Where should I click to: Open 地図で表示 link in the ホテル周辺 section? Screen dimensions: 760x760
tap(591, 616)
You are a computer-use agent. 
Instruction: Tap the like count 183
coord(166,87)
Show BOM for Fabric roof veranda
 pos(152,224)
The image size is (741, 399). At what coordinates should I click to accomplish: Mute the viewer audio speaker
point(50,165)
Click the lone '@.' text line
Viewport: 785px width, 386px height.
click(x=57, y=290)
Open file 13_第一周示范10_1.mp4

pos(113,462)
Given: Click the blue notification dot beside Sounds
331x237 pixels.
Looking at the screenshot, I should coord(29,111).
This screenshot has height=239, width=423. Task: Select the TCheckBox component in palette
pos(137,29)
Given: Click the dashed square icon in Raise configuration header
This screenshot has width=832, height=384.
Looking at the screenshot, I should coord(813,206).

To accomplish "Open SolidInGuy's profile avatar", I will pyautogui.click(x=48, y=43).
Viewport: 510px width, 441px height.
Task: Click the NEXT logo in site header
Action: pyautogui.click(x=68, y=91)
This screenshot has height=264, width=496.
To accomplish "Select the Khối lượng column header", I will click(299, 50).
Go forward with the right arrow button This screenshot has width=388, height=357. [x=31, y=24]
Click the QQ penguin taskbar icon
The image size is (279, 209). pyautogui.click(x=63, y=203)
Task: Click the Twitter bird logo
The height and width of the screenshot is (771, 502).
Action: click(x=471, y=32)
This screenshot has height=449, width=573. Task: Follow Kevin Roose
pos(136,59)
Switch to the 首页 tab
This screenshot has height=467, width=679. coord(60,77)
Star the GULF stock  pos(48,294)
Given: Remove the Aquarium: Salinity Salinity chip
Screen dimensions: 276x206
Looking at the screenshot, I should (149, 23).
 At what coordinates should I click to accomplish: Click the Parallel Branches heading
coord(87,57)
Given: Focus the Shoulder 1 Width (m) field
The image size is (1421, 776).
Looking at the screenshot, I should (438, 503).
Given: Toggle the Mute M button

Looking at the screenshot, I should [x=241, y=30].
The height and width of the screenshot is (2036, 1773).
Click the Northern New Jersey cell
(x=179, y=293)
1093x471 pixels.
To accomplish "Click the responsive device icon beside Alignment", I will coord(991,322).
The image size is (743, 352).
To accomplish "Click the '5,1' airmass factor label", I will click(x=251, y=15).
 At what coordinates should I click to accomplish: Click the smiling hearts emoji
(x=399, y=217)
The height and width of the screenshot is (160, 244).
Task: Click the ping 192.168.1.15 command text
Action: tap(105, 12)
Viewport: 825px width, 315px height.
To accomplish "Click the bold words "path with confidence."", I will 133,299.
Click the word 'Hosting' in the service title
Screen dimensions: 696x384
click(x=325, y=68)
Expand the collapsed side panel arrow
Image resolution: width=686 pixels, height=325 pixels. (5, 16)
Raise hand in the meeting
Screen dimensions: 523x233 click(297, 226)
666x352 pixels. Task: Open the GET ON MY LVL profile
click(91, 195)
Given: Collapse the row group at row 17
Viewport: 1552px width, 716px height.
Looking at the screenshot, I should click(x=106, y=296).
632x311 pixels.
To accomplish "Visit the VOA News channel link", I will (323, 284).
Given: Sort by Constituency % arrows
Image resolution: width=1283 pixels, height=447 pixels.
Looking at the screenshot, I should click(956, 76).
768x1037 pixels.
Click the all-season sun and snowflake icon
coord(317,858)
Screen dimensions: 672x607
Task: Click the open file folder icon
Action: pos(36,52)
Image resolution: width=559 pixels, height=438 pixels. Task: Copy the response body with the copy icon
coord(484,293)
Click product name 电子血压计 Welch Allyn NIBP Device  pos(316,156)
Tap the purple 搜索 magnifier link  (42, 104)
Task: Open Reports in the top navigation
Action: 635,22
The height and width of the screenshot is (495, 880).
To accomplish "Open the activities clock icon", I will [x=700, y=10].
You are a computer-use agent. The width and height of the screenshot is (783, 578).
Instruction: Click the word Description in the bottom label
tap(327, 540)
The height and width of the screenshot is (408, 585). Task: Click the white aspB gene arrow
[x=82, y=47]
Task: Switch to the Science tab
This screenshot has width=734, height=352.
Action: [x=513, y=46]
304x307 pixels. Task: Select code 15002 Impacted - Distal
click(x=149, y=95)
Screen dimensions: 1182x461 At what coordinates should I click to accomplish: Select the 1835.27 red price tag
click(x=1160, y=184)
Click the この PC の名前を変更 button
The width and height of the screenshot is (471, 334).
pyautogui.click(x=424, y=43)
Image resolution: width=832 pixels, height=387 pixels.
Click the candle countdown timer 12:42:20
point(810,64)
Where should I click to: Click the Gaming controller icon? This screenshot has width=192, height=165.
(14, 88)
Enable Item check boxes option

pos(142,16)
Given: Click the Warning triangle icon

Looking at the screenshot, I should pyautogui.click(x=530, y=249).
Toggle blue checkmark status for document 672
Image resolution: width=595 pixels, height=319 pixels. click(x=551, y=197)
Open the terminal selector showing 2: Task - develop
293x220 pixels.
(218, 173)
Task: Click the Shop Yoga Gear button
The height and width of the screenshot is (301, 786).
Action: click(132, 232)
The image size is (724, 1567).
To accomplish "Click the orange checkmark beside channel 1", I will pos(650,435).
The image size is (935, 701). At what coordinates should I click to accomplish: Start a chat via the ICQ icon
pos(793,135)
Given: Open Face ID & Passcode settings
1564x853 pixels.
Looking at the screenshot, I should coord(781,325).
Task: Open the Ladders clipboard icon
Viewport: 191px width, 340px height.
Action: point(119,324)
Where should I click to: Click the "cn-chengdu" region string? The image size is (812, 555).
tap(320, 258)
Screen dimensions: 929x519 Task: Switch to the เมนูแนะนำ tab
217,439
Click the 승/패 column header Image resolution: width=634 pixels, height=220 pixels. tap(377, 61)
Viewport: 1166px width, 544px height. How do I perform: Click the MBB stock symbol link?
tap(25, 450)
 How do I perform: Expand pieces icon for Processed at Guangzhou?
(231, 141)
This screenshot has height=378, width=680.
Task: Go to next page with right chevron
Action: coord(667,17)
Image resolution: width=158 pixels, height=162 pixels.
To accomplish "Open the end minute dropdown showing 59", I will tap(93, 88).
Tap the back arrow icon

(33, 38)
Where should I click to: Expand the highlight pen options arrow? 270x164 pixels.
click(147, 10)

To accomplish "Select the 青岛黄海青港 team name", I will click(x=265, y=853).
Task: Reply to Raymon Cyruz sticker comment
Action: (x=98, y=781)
***
● **Problem statement**
Pull out the lines above in which the word "beside" appears.

● **Result of the task**
Given: Click the blue notification dot beside Sounds
To accomplish "Click the responsive device icon beside Alignment", I will coord(991,322).
To accomplish "Click the orange checkmark beside channel 1", I will pos(650,435).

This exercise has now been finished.